Every process in our bodies depends on information—from sensory signals to the instructions our genes send, which determine how we grow and how we repair ourselves. Within IST, we map the flow of information in the body, learning how genes direct development, how neurons communicate, and how immune cells and viruses adapt their tactics against each other. This information helps us invent medicines and prostheses that can interact naturally with the brain, nerves, muscles, and other systems and organs. We use our outstanding nano-engineering facilities to create powerful, inexpensive diagnostic tools such as labs on chips, super-compact high-resolution microscopes, and wireless medical-care systems.

#### [Problem 1]
Write out the passage on information in the body, between "Every process in" and "wireless medical-care systems.", inclusive.
#### [Problem 2]
Name every diagnostic tool that the passage on information in the body gives as an example.

#### [Information supplied]
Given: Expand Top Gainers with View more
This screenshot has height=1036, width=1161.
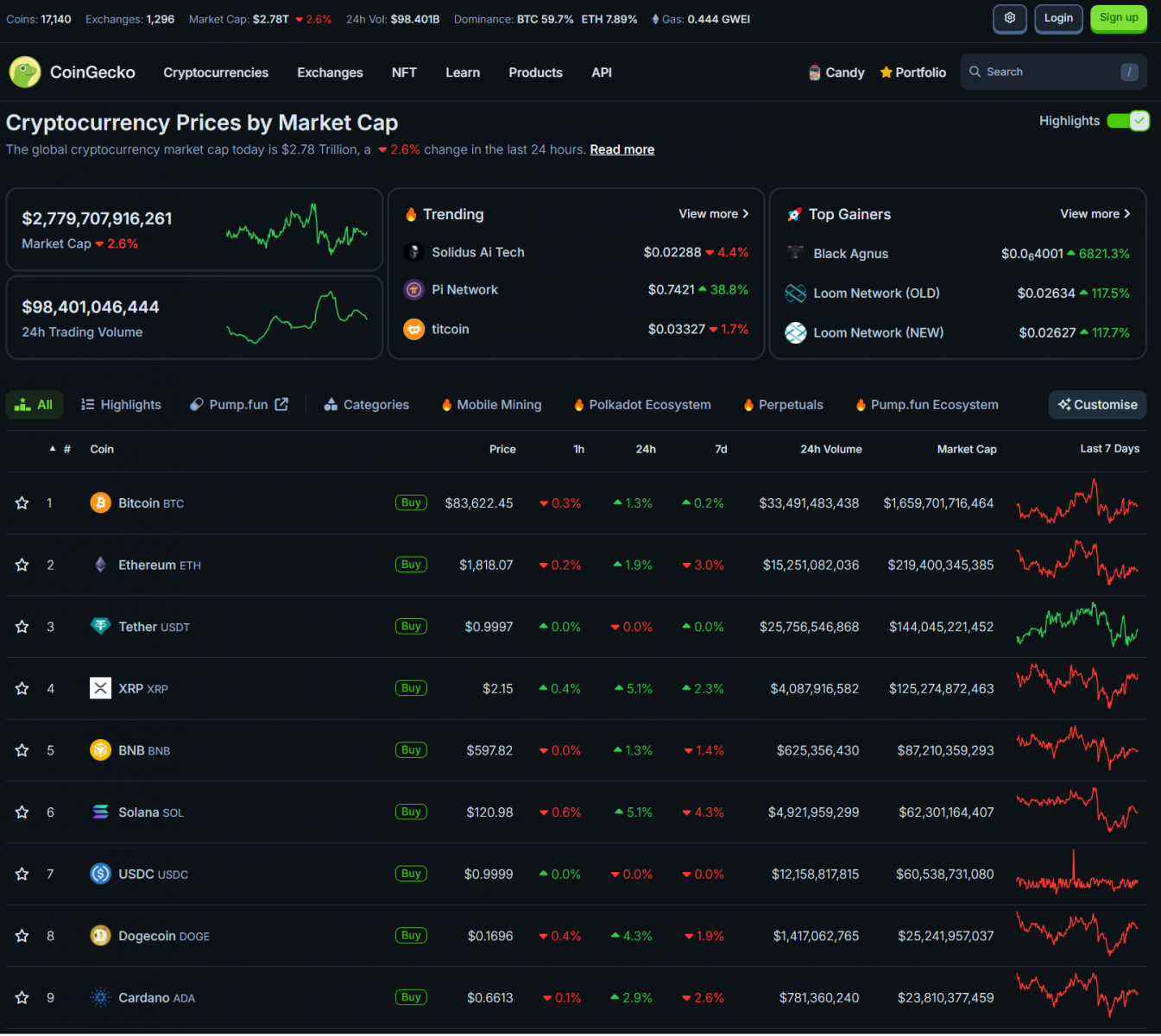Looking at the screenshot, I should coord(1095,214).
---
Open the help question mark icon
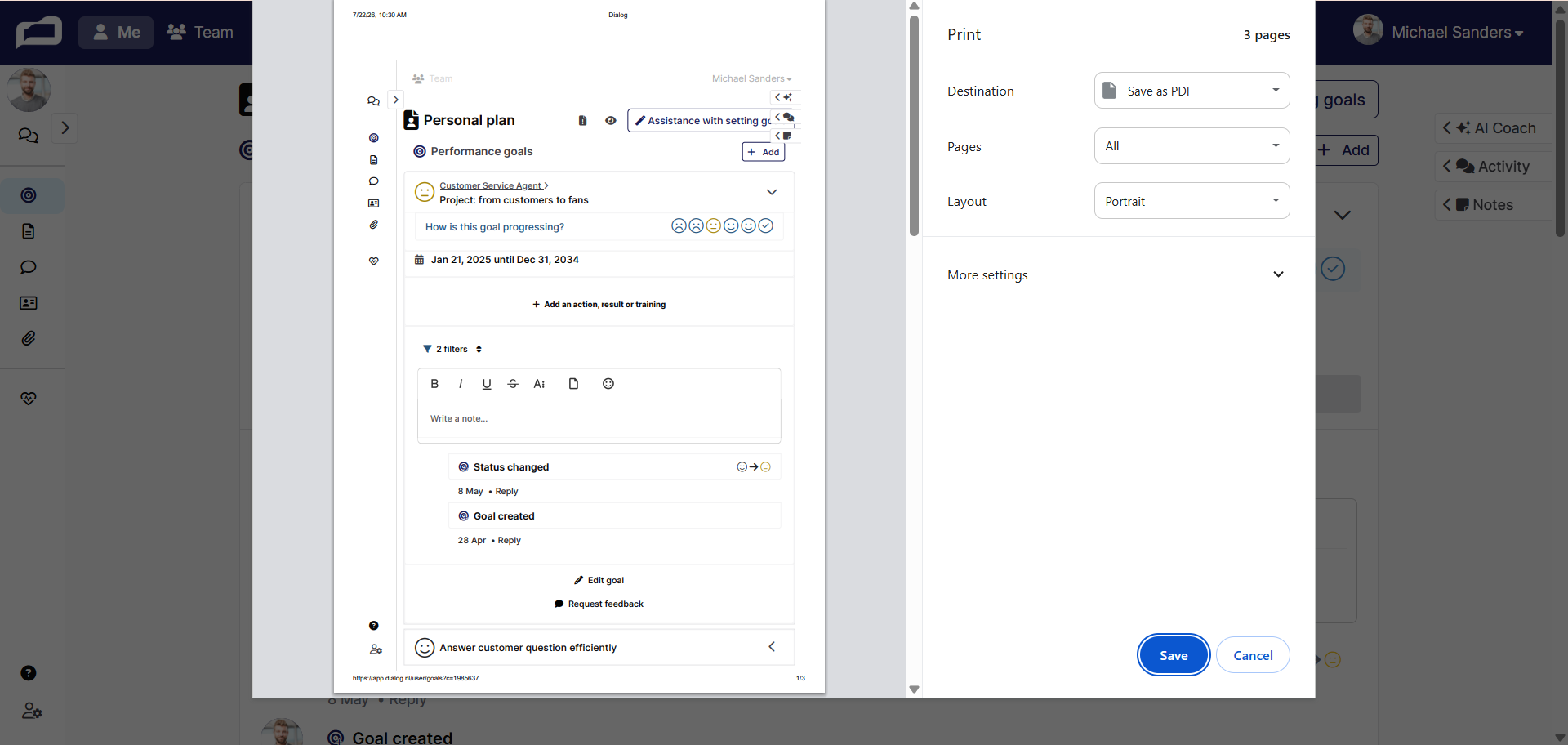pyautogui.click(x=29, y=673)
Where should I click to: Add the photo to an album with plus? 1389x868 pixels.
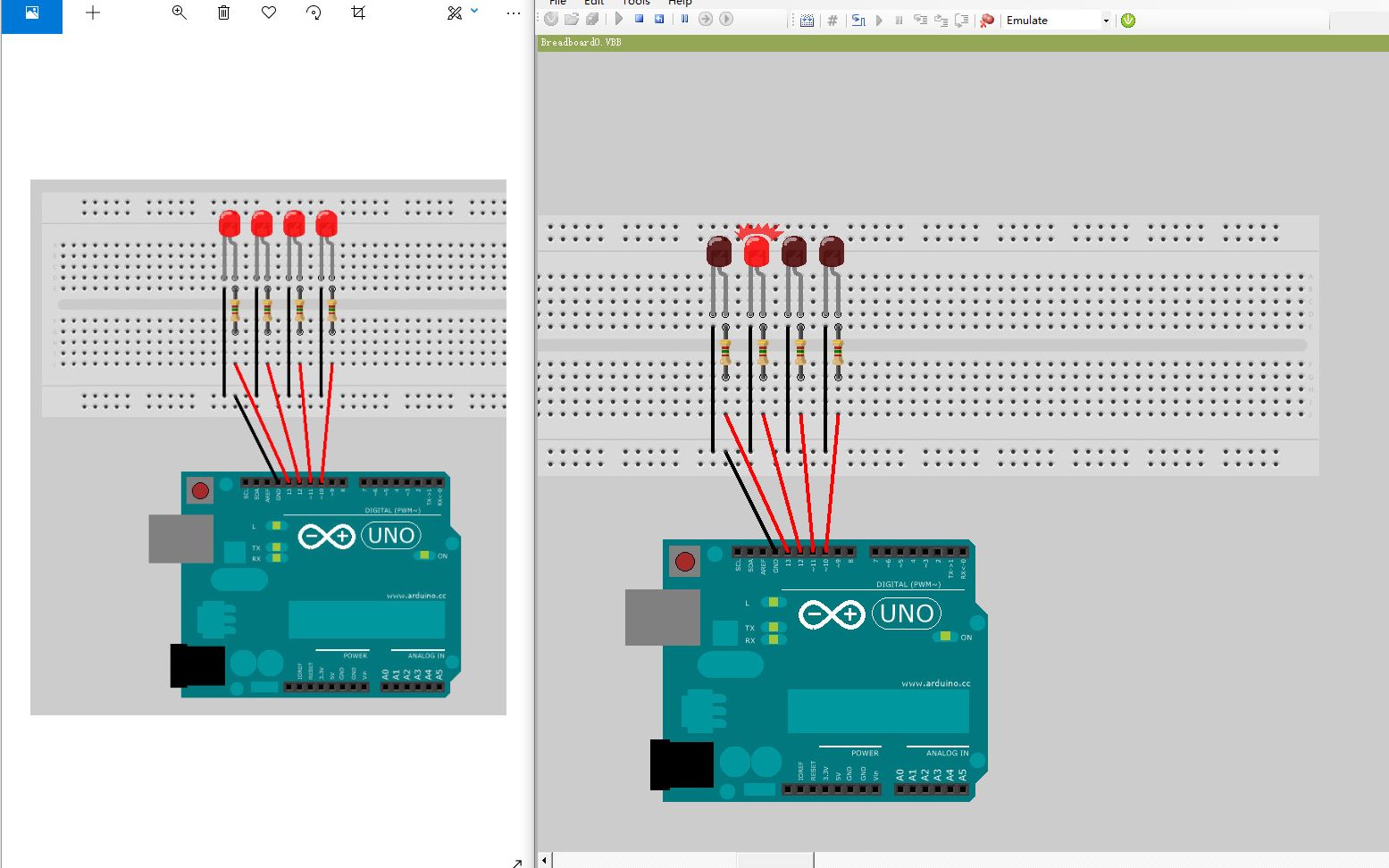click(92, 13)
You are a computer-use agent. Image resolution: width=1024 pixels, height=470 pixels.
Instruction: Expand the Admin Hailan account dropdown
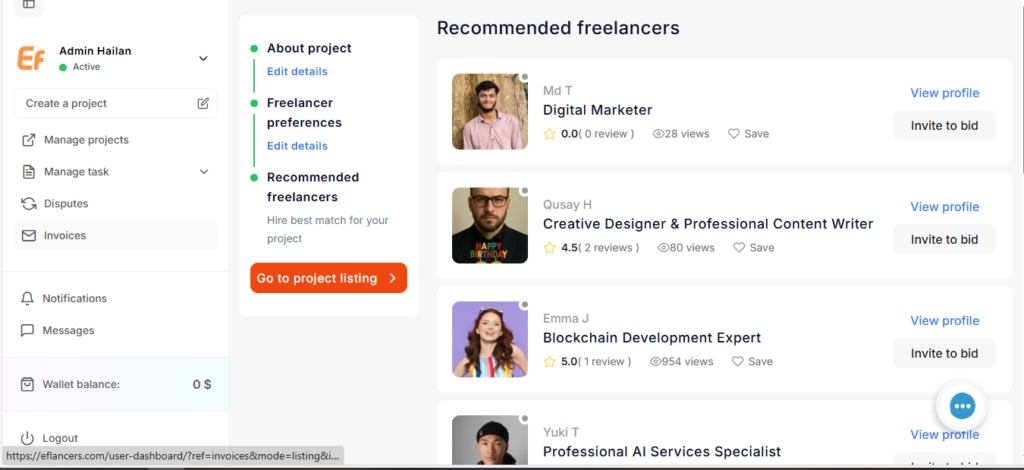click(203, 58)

#### [Output 1]
Every process in our bodies depends on information—from sensory signals to the instructions our genes send, which determine how we grow and how we repair ourselves. Within IST, we map the flow of information in the body, learning how genes direct development, how neurons communicate, and how immune cells and viruses adapt their tactics against each other. This information helps us invent medicines and prostheses that can interact naturally with the brain, nerves, muscles, and other systems and organs. We use our outstanding nano-engineering facilities to create powerful, inexpensive diagnostic tools such as labs on chips, super-compact high-resolution microscopes, and wireless medical-care systems.

#### [Output 2]
- labs on chips
- super-compact high-resolution microscopes
- wireless medical-care systems